Walter: “there is a side of me that sympathizes somewhat with the source of TAM’s righteous indignation: namely that the Bible is a book filled with divine endorsements of violence and bloodshed.”
Jason Thibodeau: “The Bible contains disgusting episodes that offend anyone with an ounce of moral sensibility. You may find interpretations that allow you to continue to regard it as sacred literature. But don’t call me biblically ignorant because I don’t agree.”
The basic problem in all these statements is that they conflate a hermeneutic of a text with the text itself. That is, they assume a particular reading of a text, and then based on that reading they reject the text.
To be sure, there are places where this is justified. A stop sign is a very simple text and there is no ambiguity about its meaning among a community of informed readers. Consequently, there is no such thing as debates over what a stop sign means. The debates concern whether the placement of the stop sign (and thus the acceptance or rejection of the “text”). But life ain’t always that simple.
Twenty years ago I completed a Bachelor’s of Arts in English Literature. During the completion of that program I read many texts, and one thing I quickly discovered is that when you begin to journey beyond the simplicity of the stop sign, you soon find a rift opening between text, interpretation of text, and use of text. And with that you enter the heady world of literary criticism and textual interpretation.
The more complicated a text, the more diverse the uses to which that text is put in various reading communities, the more important it is not to conflate the text itself with the various readings it is given and uses to which it is submitted. If this is true of any book it is surely true of the Bible, an edited collection of various writings collected over more than a millennium, written in three languages 2000-3000 years ago from Ancient Near Eastern and Greco-Roman milieus, and interpreted in many ways by diverse reading communities over the last two millennia. So when a critic like The Atheist Missionary suggests we “trash the text” he ignores all the complexities of textual formation, ambiguity of meaning and diversity of usage in favor of a rejection of the text simpliciter. That is the hermeneutic of a barbarian.
Consider an analogy.
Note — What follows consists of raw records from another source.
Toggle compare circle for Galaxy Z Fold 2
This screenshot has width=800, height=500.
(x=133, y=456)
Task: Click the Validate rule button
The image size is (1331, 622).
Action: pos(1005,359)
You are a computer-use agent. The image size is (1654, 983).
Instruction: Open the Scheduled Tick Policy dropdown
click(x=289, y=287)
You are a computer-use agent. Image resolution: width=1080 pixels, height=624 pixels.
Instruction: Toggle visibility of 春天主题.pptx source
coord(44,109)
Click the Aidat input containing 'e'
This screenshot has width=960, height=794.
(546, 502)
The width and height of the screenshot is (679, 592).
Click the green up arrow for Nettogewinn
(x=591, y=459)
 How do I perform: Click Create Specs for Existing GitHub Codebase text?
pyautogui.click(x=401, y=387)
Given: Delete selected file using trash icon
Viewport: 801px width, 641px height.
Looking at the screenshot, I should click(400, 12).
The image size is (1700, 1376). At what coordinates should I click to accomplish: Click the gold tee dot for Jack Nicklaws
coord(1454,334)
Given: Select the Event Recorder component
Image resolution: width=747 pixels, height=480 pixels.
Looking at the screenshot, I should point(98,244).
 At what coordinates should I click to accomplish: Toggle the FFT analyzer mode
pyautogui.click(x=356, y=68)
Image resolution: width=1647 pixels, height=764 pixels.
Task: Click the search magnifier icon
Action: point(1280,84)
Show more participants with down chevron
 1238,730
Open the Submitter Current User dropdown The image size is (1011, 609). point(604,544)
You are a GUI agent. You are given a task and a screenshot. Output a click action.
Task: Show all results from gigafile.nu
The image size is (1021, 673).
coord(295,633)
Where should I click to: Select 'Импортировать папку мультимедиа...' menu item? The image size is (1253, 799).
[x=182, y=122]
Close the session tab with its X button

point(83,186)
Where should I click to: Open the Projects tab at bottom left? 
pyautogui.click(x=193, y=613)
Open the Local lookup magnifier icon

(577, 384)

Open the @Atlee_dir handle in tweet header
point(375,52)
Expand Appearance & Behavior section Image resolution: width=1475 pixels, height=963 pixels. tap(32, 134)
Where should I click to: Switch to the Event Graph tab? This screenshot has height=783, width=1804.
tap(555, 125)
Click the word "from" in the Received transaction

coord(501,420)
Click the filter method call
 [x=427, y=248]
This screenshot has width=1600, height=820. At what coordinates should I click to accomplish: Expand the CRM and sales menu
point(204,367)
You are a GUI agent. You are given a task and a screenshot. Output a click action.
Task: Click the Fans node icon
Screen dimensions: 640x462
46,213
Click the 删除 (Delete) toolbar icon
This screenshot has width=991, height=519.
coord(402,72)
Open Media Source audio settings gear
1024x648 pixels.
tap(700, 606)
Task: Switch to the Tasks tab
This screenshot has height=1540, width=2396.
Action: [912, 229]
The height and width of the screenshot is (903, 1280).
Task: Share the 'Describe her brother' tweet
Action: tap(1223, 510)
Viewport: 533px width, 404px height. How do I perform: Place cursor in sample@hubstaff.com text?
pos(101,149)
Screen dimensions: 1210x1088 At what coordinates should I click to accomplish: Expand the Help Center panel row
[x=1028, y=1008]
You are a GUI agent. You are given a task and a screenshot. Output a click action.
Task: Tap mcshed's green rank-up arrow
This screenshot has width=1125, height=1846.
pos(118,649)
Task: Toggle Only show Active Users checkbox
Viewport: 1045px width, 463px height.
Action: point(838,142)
Imagine a collection of works that are drawn together by various editors over centuries and which tell the story of America as a people: we’ll call it the Americana Omnibus (AO). Some of the documents contained in this vast edited work are inspiring (e.g. the Emancipation Proclamation) and others are not (e.g. a pro-slavery speech by James Henry Hammond). Two millennia on, the AO has diverse reading communities who read and interpret the text. Some of the readings and uses of passages within the AO by some reading communities are morally problematic. For example, some folks read that Hammond speech as justification for the morality of slavery under some conditions. And other folk read that George Bush speech as justification to invade other countries for their oil.
Surely we can appreciate that the issue at this point is not with the AO per se. Rather, it is with the interpretations that some reading communities give to passages within the AO and the uses to which they put it. Consequently, it is ignorant and barbaric to respond to these morally problematic readings with the suggestion that we trash the AO. That is the language of the uncouth barbarian.
The Bible is like that omnibus of Americana, only that the collection and the uses to which it has been put are far more diverse. Consequently, in this case the flippant “trash the text” attitude is even that much more indefensible.
Of course, the Bible’s critics are free to express their personal incredulity toward particular readings of the text. Even more, they are free to conclude that it is not a text they find worthwhile to read and interpret. (By the same token, I decided long ago that the corpus of James Joyce was not one I was interested in reading and interpreting. Oh yeah, and Heidegger too.) But in an edited collection with the diversity of the Americana Omnibus or the Bible, the kind of unqualified moral censure that one sees in the three quotes listed above is simply indefensible. If you’re going to launch a critique of a text this complex, then you critique interpretations and uses, not the text simpliciter.